Предводителем этой рати чудовищ становится сойка (wat, уот), - образ неудачный, но понадобившийся Гауэру для того, чтобы намекнуть на имя Уота Тайлера, одного из главных вождей восстания 1381 г. Далее описывается самое восстание. Конечно, все фактические данные у Гауэра освещены очень тенденциозно; он чувствует презрение и ужас к крестьянству, которое поднялось для того, чтобы истребить феодальных сеньоров. Отдельные картины, нарисованные Гауэром, могут служить любопытными аналогиями к тем, которые даны у Ленгленда, при всем различии их освещения. По Гауэру, например, крестьяне - "это те, кто с великим трудом в поте лица добывают для нас средства к жизни, как повелел сам бог; еще праотец Адам услышал это повеление из уст всевышнего". До тех пор, пока крестьянин безропотно исполнял все это, поля давали хороший урожай; теперь же все изменилось: земледелец не ищет такого труда; батраков стало мало, и они сделались "ленивы и жадны, стараются сделать поменьше, а требуют за это самую большую плату". "И отчего это, - прибавляет Гауэр, - требует себе сладкого питья тот, кто от рождения пил простую воду из озера?" Его удивляет, что крестьянин, "рожденный из рода бедняков и сам бедняк, заботится о своем желудке, как какой-нибудь сеньор". На подобные вопросы Гауэр, как и большинство феодалов его времени, естественно, не мог дать ответа; тем не менее, реальность угрозы представлялась ему слишком очевидной. "Если правосудие не будет соединено со страхом, - пессимистически рассуждает он, - то в скором времени я думаю, им (т. е. батракам) покорятся сеньоры".

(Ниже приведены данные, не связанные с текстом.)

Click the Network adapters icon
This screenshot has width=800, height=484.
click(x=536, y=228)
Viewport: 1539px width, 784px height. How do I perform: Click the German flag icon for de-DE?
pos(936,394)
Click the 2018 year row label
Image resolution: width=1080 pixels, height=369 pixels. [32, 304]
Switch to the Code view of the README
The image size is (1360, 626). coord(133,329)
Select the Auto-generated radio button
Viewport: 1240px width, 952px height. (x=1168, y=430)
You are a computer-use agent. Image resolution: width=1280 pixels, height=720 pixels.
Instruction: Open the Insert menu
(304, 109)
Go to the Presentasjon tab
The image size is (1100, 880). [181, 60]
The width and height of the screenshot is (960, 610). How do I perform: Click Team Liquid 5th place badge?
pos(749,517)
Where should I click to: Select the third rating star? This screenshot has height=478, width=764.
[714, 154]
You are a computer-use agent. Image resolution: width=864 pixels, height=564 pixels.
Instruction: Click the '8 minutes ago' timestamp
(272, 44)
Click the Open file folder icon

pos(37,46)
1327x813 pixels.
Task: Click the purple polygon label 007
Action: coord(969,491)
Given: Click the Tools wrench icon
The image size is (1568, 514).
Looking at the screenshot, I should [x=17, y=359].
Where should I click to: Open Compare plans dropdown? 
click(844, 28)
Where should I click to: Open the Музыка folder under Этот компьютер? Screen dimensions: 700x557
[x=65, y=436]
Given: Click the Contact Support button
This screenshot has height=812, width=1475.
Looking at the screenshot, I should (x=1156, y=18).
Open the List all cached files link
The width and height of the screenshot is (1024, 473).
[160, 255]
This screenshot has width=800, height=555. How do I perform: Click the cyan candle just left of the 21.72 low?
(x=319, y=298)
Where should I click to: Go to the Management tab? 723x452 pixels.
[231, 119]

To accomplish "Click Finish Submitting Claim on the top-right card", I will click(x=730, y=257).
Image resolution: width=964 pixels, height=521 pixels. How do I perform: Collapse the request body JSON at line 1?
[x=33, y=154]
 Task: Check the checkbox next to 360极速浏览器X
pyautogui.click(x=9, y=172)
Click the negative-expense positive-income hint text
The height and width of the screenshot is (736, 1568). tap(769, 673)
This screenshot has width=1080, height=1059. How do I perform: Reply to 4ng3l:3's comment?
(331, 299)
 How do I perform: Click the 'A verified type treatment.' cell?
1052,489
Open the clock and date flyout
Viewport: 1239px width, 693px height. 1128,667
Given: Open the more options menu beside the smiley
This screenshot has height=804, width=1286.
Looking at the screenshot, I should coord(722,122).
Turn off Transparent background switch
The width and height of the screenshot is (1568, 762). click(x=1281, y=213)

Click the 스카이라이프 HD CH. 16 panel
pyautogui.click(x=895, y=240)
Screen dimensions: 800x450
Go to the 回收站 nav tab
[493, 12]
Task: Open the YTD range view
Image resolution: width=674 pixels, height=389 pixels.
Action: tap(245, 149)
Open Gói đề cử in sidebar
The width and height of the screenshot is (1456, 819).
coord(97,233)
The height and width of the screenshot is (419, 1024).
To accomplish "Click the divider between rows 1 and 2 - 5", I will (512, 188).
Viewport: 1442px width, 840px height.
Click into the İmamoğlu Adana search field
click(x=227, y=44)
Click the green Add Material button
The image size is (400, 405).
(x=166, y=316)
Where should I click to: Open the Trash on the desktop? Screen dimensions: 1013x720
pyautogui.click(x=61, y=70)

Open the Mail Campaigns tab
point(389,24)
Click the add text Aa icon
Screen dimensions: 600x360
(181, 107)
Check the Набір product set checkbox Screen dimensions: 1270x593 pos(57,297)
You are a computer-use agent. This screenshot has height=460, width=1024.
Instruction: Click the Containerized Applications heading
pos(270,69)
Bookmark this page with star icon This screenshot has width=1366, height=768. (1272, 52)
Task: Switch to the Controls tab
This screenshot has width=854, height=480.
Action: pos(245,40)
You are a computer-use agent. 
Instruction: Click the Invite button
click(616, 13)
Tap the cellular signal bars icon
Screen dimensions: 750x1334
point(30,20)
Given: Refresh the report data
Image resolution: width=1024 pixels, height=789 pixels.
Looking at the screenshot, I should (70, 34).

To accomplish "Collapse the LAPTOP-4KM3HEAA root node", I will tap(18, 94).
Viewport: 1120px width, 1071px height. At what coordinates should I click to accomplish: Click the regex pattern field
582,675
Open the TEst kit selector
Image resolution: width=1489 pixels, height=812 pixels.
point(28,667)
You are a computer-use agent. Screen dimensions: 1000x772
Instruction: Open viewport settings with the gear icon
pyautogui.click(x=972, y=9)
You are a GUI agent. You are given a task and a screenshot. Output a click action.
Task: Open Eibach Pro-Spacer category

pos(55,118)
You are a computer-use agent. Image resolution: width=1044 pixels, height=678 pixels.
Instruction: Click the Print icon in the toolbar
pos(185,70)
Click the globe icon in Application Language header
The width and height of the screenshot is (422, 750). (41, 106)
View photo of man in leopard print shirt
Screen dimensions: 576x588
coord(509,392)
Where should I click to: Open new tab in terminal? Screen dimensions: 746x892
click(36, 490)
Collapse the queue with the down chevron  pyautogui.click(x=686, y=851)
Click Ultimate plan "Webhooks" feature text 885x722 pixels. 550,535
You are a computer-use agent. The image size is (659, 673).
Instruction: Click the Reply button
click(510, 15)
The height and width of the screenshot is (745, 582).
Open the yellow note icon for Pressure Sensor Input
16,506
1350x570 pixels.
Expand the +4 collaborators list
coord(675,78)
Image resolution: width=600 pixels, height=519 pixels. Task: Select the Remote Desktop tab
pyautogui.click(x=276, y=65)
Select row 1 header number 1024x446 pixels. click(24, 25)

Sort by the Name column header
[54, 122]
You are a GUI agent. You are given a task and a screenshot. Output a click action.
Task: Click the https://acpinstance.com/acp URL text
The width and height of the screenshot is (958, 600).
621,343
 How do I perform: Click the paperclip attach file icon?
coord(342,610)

Последующие части поэмы на разные лады варьируют тревожные мысли первой и в ряде дидактических рассуждений намечают лучшие способы избавления от зла. Важнейший из них - самоограничение и беспрекословное следование церковным заветам. Гауэр не сочувствует ни Виклифу, ни лоллардам, хотя и говорит о великих непорядках в церковной жизни, о папе "схизматическом" и папе "истинном" и даже обрушивается на нищенствующих монахов (чч. III и IV). Нападки на "военное сословие" (ч. V), на юристов (ч. VI) также не обнаруживают у Гауэра никаких реформаторских настроений или надежд на спасительные социальные перемены; напротив, цель его заключается в том, чтобы остановить начавшееся разложение старого быта, восстановить его во всей его неприкосновенности и обратиться лишь к исправлению "нравственной" порчи, владеющей всеми сословиями. В заключительной части поэт применяет к современному обществу взятый им из книги пророка Даниила сон Навуходоносора о человеке, все части которого сделаны были из разных металлов, - голова из золота, грудь из серебра, чрево и бедра из меда, голени из железа и частью из глины. У Гауэра ноги этого символического великана, олицетворяющего собою английское общество, сделаны уже не из железа и глины, а из корыстолюбия и нечистых вожделений.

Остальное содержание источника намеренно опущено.